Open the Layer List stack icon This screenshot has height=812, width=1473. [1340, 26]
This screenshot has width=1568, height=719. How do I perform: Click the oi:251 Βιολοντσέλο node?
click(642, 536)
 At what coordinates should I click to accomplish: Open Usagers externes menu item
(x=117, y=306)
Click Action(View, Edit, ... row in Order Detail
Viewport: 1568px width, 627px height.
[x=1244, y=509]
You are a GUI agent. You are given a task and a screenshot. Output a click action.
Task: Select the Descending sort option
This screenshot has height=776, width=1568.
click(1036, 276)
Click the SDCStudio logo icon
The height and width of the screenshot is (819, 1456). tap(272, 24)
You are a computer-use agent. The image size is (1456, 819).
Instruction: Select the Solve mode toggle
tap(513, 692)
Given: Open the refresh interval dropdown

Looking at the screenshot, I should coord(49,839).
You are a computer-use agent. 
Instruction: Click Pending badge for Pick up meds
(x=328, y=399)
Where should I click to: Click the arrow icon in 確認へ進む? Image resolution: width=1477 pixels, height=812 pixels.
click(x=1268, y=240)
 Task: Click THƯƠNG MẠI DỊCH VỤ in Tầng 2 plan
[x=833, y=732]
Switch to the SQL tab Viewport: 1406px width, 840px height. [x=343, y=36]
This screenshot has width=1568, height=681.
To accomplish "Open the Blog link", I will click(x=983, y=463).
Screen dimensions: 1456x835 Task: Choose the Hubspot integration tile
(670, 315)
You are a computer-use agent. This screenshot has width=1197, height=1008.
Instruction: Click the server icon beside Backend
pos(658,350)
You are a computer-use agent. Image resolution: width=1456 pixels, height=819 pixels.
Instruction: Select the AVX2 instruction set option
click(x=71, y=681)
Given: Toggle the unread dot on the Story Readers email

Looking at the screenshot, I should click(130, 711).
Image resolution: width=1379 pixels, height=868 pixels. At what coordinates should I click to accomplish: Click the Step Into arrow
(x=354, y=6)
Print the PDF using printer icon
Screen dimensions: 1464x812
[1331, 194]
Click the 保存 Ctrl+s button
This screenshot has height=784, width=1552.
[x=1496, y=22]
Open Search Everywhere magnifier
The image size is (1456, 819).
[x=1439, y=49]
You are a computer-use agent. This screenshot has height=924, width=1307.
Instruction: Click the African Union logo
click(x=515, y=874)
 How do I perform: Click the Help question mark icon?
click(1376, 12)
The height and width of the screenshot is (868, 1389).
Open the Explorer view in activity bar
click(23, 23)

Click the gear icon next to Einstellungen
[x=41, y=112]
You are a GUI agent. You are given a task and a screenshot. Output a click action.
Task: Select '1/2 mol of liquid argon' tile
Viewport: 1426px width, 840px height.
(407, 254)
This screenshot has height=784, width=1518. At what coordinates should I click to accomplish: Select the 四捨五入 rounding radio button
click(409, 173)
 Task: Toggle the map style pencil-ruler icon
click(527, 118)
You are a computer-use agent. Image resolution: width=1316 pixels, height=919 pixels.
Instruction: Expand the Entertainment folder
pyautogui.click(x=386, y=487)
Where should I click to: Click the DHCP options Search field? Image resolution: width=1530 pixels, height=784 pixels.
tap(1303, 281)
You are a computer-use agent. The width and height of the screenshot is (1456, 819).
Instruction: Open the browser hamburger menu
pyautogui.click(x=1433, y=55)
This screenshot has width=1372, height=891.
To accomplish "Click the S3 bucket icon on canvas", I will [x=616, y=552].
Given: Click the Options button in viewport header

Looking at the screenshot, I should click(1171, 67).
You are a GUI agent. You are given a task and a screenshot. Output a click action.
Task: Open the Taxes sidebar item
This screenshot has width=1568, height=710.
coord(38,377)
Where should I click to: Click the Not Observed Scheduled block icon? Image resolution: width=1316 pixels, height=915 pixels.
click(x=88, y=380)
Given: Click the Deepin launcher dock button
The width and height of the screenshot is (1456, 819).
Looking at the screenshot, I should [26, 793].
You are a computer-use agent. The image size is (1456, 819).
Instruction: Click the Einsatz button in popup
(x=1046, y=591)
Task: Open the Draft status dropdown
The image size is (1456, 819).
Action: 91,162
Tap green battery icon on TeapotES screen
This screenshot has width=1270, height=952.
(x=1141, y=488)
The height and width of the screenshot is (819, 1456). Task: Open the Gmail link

═══

_Work required_:
Could you restate the listing above word for word?

_Response to the task_:
Open the Layer List stack icon This screenshot has height=812, width=1473. [1340, 26]
This screenshot has width=1568, height=719. How do I perform: Click the oi:251 Βιολοντσέλο node?
click(642, 536)
 At what coordinates should I click to accomplish: Open Usagers externes menu item
(x=117, y=306)
Click Action(View, Edit, ... row in Order Detail
Viewport: 1568px width, 627px height.
[x=1244, y=509]
You are a GUI agent. You are given a task and a screenshot. Output a click action.
Task: Select the Descending sort option
This screenshot has height=776, width=1568.
click(1036, 276)
Click the SDCStudio logo icon
The height and width of the screenshot is (819, 1456). tap(272, 24)
You are a computer-use agent. The image size is (1456, 819).
Instruction: Select the Solve mode toggle
tap(513, 692)
Given: Open the refresh interval dropdown

Looking at the screenshot, I should coord(49,839).
You are a computer-use agent. 
Instruction: Click Pending badge for Pick up meds
(x=328, y=399)
Where should I click to: Click the arrow icon in 確認へ進む? Image resolution: width=1477 pixels, height=812 pixels.
click(x=1268, y=240)
 Task: Click THƯƠNG MẠI DỊCH VỤ in Tầng 2 plan
[x=833, y=732]
Switch to the SQL tab Viewport: 1406px width, 840px height. [x=343, y=36]
This screenshot has width=1568, height=681.
To accomplish "Open the Blog link", I will click(x=983, y=463).
Screen dimensions: 1456x835 Task: Choose the Hubspot integration tile
(670, 315)
You are a computer-use agent. This screenshot has width=1197, height=1008.
Instruction: Click the server icon beside Backend
pos(658,350)
You are a computer-use agent. Image resolution: width=1456 pixels, height=819 pixels.
Instruction: Select the AVX2 instruction set option
click(x=71, y=681)
Given: Toggle the unread dot on the Story Readers email

Looking at the screenshot, I should click(130, 711).
Image resolution: width=1379 pixels, height=868 pixels. At what coordinates should I click to accomplish: Click the Step Into arrow
(x=354, y=6)
Print the PDF using printer icon
Screen dimensions: 1464x812
[1331, 194]
Click the 保存 Ctrl+s button
This screenshot has height=784, width=1552.
[x=1496, y=22]
Open Search Everywhere magnifier
The image size is (1456, 819).
[x=1439, y=49]
You are a computer-use agent. This screenshot has height=924, width=1307.
Instruction: Click the African Union logo
click(x=515, y=874)
 How do I perform: Click the Help question mark icon?
click(1376, 12)
The height and width of the screenshot is (868, 1389).
Open the Explorer view in activity bar
click(23, 23)

Click the gear icon next to Einstellungen
[x=41, y=112]
You are a GUI agent. You are given a task and a screenshot. Output a click action.
Task: Select '1/2 mol of liquid argon' tile
Viewport: 1426px width, 840px height.
(407, 254)
This screenshot has height=784, width=1518. At what coordinates should I click to accomplish: Select the 四捨五入 rounding radio button
click(409, 173)
 Task: Toggle the map style pencil-ruler icon
click(527, 118)
You are a computer-use agent. Image resolution: width=1316 pixels, height=919 pixels.
Instruction: Expand the Entertainment folder
pyautogui.click(x=386, y=487)
Where should I click to: Click the DHCP options Search field? Image resolution: width=1530 pixels, height=784 pixels.
tap(1303, 281)
You are a computer-use agent. The width and height of the screenshot is (1456, 819).
Instruction: Open the browser hamburger menu
pyautogui.click(x=1433, y=55)
This screenshot has width=1372, height=891.
To accomplish "Click the S3 bucket icon on canvas", I will [x=616, y=552].
Given: Click the Options button in viewport header

Looking at the screenshot, I should click(1171, 67).
You are a GUI agent. You are given a task and a screenshot. Output a click action.
Task: Open the Taxes sidebar item
This screenshot has width=1568, height=710.
coord(38,377)
Where should I click to: Click the Not Observed Scheduled block icon? Image resolution: width=1316 pixels, height=915 pixels.
click(x=88, y=380)
Given: Click the Deepin launcher dock button
The width and height of the screenshot is (1456, 819).
Looking at the screenshot, I should [26, 793].
You are a computer-use agent. The image size is (1456, 819).
Instruction: Click the Einsatz button in popup
(x=1046, y=591)
Task: Open the Draft status dropdown
The image size is (1456, 819).
Action: 91,162
Tap green battery icon on TeapotES screen
This screenshot has width=1270, height=952.
(x=1141, y=488)
The height and width of the screenshot is (819, 1456). Task: Open the Gmail link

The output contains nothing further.